--- WHAT TO PRODUCE ---
Begin at the line that has "Where should I", stop after the line that has "Screen dimensions: 525x252", and print exactly those lines from the records below, without any pictures.

--- DATA LISTING ---
==================================================

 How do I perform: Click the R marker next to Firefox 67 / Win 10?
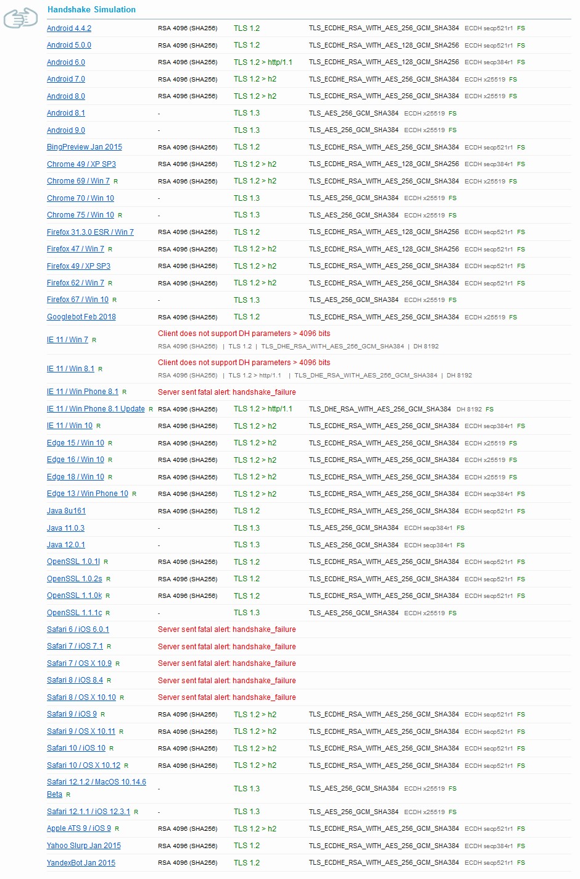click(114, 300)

==================================================

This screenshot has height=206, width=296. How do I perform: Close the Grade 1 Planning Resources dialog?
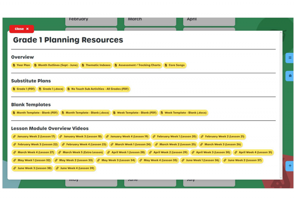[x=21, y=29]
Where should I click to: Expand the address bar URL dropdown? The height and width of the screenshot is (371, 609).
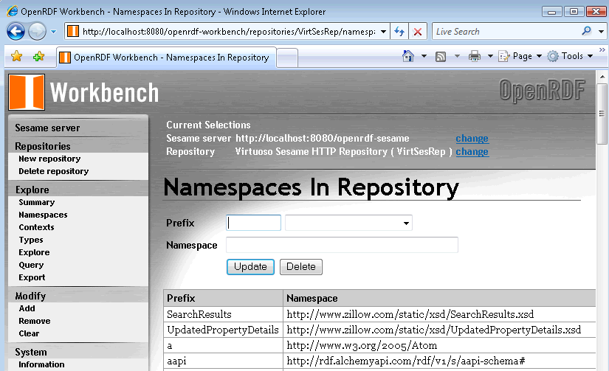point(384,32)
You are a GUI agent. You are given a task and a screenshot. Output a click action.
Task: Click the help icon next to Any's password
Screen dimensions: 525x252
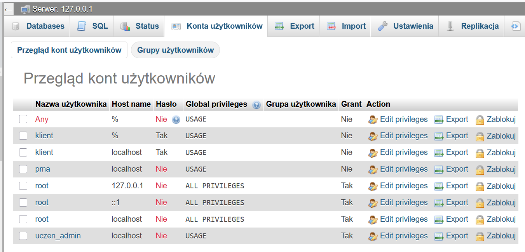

==================================================

--- RESULT FOR THIS EXERCISE ---
Where should I click to: Expand the address bar URL dropdown? The height and width of the screenshot is (371, 609).
point(384,32)
You are a GUI agent. You are given a task and a screenshot. Output a click action.
Task: Click the help icon next to Any's password
Screen dimensions: 525x252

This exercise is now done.